WHEN Senior Son was about ten years old, a tall strapping lad, he suddenly became a sex object. Not that he realised that at the time - he was far more interested in football. But a gaggle of giggling little girls would ring him up, call to see if he was coming out, sit on the doorstep waiting for him to appear, happy just for a glimpse of him - which would send them into even more giggles.

He was deeply, deeply embarrassed. "Just tell them to go AWAY!" he would plead, with panic in his eyes.

A few years later, of course, everything had changed. A lot.

But girls still grow up a lot faster than boys. So I was deeply shocked when I once collected my lad from a party. There was this woman there - slinky dress, slinky make-up, a cigarette and a knowing look. It turned out she was only 15, in the same year as my baby and was one of his girlfriends. Help!

Actually, his first proper girlfriend turned out to be a joy. I'd got used over the years to boys ringing up and grunting at me down the phone as a way of saying which of my sons they wanted to talk to. But the girls... they would call and ask clearly and politely and then enquire after my health. Such a refreshing change.

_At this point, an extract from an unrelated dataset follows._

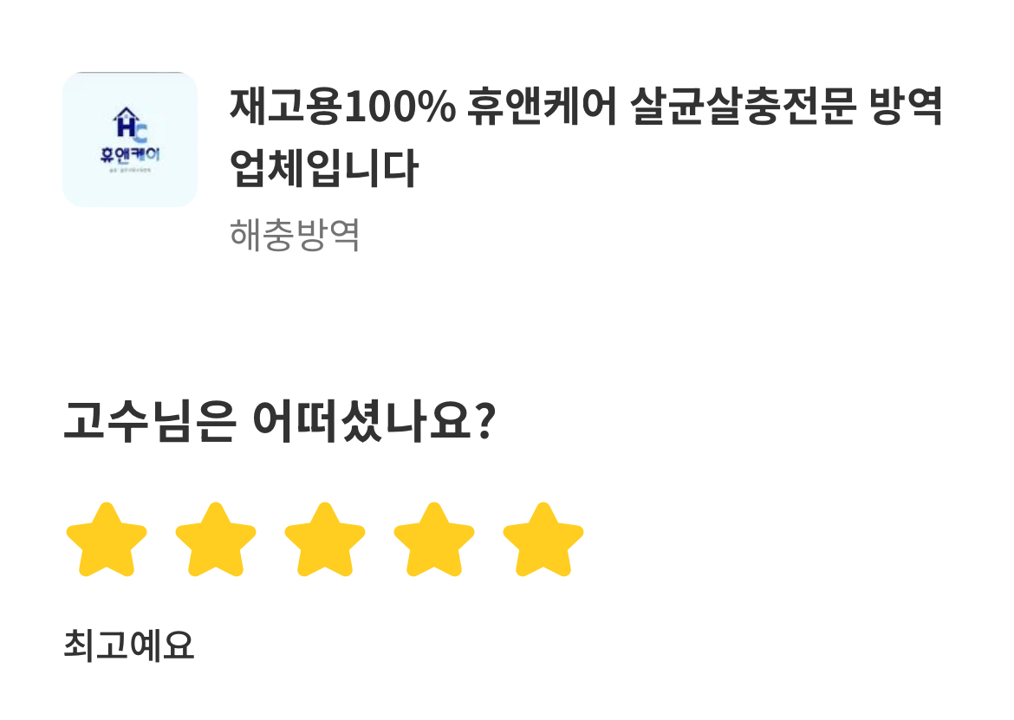Select the 해충방역 service category label

pyautogui.click(x=295, y=235)
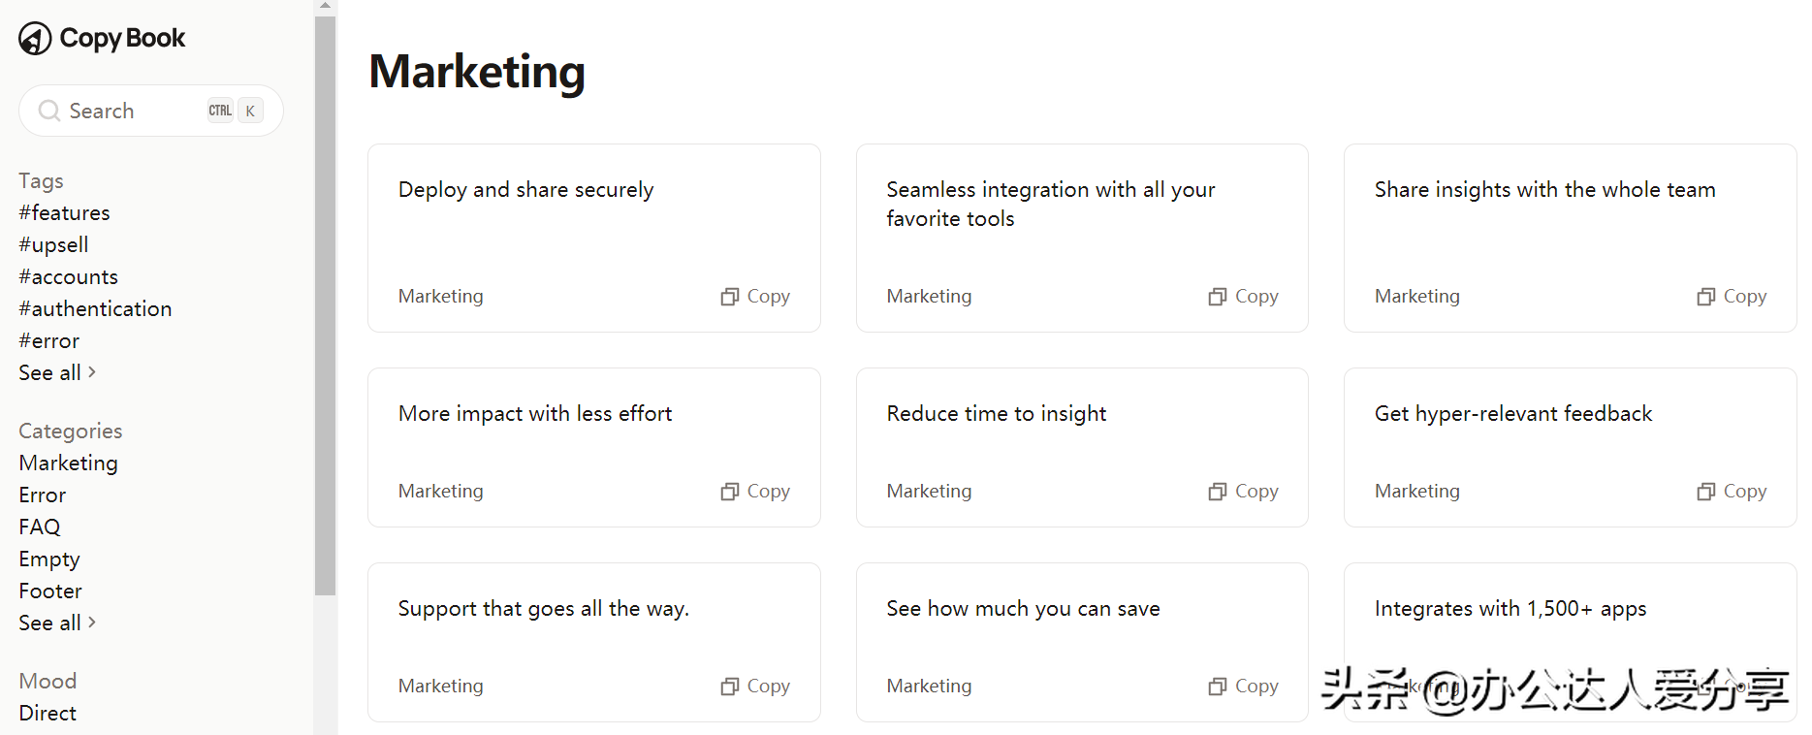1812x735 pixels.
Task: Click the search magnifier icon
Action: point(48,111)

It always left me in strange state of shock

It also meant we lost our phone. Boys who have only ever communicated in monosyllables to their parents can spend hours, literally hours, on the phone to girlfriends. Then when they've finished on the phone, they go on the computer and tie up the other phone line by sending them e-mails.

Although there were plenty of nice girls in the village, both boys - being awkward as usual - picked girls who lived some miles away. I spent a lot of time sitting outside houses waiting for them. Did our parents do that for us? Absolutely not.

But although I was allowed to chauffeur, I was not allowed to ask questions and if I was ever chauffeuring a girlfriend home, a boy would always ride shotgun with me, in case I dared cross-examine her and actually - oh, horrors - engage her in conversation.

As if...

Meanwhile, as we lurched bumpily through adolescence and I frequently wanted to bounce the boys off the wall, their granny still doted on them. And, bless them, they were very fond of her.

This could, of course, be partially due to the fact that she never came over without baking their favourite cakes (chocolate for one, lemon for the other) and always slipped them a fiver - or more - when she thought I wasn't looking. In return, they didn't scowl quite so much when she was around, put clean clothes on to visit her, poured her cups of tea and large gins and generally made more of an effort for her than they ever did with us.

And grannies, being grannies, were sublimely indifferent to all the subtle delicacies of a young man's love life. Never mind my careful questioning, deliberately off-hand enquiries, my tippy-toeing round, frightened of rebuff - Granny would go straight for the kill..

"So who is this girl then?" she would ask, "What does she do? What do her parents do? What sort of house do they live in? Is she going to university? Where did you meet her? Where are you taking her?"

And boys - maybe thinking of chocolate cake and fivers - would invariably crumble and blurt out the answers. In fact, given their investigatory skills, you could forget about weapons inspectors - a decent granny could probably find Saddam Hussein's weapons of mass destruction in the time to takes to make a pot of tea. And get him to mind his manners while he was about it.

With or without chocolate cake, grannies are heat-seeking missiles to everything you wanted to know - but the rest of us are much too terrified to ask.